Start of Selected excerpt

Six people in Norway have fallen ill in recent months with the source of infection thought to be contaminated raw milk cheese from France.
The foodborne outbreak was suspected to be caused by Salmonella Dublin in chilled cheese made with unpasteurized milk.
The Norwegian Institute of Public Health (Folkehelseinstituttet) investigated the outbreak with the Norwegian Food Safety Authority (Mattilsynet) and Norwegian Veterinary Institute.
Link made in patient interviews
Early this year, Norwegian officials detected a cluster of six patients with Salmonella Dublin infections. Salmonella Dublin is rare in the country with typically no more than five infections reported annually, according to health officials.
Patients lived in four different counties. Their median age was 70 and a half years old with a range from 40 to 85 and half were female. Symptom onset ranged from the end of December 2020 to beginning of March this year.
In interviews, five of six people said they may have eaten raw milk cheese from France. No microbiological analysis of cheese could be performed because there was no stock left and the product is believed to no longer be on the market.
All six patients were interviewed with a standardized questionnaire for Salmonella to get food consumption history one week before symptom onset. There was also a more targeted questionnaire with pictures of different cheeses. People were also asked where they bought the different products.
Based on results of patient interviews and traceback information, raw milk cheese from France may be the source of the outbreak, but given the small number of confirmed cases and limited information, officials were unable to determine the link conclusively.
Dried product sampling results
Meanwhile, the Norwegian Food Safety Authority has published findings of a survey on dried products in the domestic market that were analyzed for Salmonella.
The surveillance program in 2020 was done to assess the sector following a Salmonella outbreak in 2019 where 58 people became ill after eating a mixture of exotic dried fruit.
Some products were ready to eat food that are often consumed without heat treatment. Salmonella survives for a long time in dry foods and can be unevenly distributed in them.
In total, 543 samples of spices, dried berries, fruit and nut mixtures, and milk powder and dried infant formula were collected and more than 1,000 analyzes done but no Salmonella was detected.
Samples were taken randomly from across the country and at all stages of the supply chain from importers and manufacturers to retailers. Products originated from many countries including the United States, China, India, Thailand, Vietnam, Denmark, Sweden, and Turkey.

End of Selected excerpt
Start of Listed entries

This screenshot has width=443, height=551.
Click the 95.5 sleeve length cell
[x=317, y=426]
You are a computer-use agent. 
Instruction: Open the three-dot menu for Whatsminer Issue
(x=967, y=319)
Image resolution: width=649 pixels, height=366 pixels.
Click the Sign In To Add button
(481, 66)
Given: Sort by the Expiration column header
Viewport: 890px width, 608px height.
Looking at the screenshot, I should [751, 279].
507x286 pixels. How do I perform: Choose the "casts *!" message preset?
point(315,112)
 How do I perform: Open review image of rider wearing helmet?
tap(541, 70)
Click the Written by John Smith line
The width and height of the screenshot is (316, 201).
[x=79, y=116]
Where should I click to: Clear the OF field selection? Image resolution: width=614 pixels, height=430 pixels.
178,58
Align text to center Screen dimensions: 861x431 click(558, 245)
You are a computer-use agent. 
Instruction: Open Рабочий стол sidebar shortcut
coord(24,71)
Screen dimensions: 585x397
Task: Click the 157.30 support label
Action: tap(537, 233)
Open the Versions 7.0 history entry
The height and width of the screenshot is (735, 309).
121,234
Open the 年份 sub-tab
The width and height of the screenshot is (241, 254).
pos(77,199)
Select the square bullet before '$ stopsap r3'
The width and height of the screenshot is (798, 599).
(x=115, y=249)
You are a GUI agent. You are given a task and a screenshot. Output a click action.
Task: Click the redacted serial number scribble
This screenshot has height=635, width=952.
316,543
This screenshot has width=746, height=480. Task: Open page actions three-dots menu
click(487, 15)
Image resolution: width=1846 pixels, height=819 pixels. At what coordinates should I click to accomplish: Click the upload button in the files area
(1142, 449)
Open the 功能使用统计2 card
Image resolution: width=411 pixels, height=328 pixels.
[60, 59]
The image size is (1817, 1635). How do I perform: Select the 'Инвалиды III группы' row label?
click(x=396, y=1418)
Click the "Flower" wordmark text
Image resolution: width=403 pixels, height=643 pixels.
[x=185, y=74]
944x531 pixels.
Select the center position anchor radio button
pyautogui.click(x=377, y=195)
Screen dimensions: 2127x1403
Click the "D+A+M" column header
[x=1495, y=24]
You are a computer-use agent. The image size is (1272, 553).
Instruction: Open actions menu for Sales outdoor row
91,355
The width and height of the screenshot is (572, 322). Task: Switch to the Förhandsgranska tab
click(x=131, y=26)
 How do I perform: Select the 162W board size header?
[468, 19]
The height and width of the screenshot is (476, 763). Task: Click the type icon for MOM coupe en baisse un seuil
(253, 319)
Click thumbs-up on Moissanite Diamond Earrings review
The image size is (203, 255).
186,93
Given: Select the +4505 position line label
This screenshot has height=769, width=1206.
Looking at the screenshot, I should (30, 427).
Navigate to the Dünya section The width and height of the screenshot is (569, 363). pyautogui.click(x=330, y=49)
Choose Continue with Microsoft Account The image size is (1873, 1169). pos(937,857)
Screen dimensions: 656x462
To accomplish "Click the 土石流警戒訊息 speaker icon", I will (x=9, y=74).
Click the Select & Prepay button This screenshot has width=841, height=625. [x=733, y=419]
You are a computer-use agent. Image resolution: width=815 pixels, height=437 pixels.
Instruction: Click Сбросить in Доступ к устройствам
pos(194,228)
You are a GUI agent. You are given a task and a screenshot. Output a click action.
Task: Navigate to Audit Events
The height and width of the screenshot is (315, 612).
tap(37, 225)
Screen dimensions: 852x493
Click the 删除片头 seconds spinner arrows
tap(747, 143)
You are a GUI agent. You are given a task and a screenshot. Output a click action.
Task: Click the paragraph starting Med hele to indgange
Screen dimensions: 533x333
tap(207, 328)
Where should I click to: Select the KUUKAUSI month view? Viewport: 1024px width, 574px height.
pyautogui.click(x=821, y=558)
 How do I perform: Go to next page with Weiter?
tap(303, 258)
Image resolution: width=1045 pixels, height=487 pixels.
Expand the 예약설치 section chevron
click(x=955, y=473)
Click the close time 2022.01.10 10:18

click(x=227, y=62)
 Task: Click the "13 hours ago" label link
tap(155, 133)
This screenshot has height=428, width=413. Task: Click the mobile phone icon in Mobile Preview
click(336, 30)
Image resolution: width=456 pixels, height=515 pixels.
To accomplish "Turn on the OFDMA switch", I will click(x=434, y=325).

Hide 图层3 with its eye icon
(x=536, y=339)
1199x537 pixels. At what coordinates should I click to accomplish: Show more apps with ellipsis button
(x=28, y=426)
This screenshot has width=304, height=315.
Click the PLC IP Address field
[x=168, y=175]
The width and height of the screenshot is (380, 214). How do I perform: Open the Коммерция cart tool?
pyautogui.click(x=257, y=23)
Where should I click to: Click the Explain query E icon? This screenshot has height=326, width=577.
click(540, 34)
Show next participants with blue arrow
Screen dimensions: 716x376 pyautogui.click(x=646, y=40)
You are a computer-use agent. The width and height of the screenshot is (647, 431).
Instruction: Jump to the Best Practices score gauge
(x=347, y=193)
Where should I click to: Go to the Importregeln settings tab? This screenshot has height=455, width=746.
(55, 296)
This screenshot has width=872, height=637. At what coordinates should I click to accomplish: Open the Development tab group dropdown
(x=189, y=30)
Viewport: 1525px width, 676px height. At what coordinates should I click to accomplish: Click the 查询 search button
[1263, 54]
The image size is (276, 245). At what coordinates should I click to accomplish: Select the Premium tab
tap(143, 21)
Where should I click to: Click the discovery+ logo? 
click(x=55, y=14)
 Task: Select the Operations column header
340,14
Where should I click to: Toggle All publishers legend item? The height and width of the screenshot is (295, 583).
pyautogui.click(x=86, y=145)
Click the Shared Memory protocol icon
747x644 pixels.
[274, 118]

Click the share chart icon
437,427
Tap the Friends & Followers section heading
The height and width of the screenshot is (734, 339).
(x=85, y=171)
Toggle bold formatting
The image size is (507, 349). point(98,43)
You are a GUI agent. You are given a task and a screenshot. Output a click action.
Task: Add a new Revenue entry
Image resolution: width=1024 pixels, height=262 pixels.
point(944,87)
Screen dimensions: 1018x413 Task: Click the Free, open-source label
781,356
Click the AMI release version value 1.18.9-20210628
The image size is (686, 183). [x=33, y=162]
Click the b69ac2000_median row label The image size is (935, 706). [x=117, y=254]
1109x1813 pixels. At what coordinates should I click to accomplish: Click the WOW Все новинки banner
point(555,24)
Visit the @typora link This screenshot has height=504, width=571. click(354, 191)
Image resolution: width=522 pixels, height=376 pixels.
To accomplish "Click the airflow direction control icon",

End of Listed entries

> Work request
Transcribe, word for word, the stretch of the article on Salmonella in Norway from "In interviews, five" through "the different products.".

> Task answer
In interviews, five of six people said they may have eaten raw milk cheese from France. No microbiological analysis of cheese could be performed because there was no stock left and the product is believed to no longer be on the market.
All six patients were interviewed with a standardized questionnaire for Salmonella to get food consumption history one week before symptom onset. There was also a more targeted questionnaire with pictures of different cheeses. People were also asked where they bought the different products.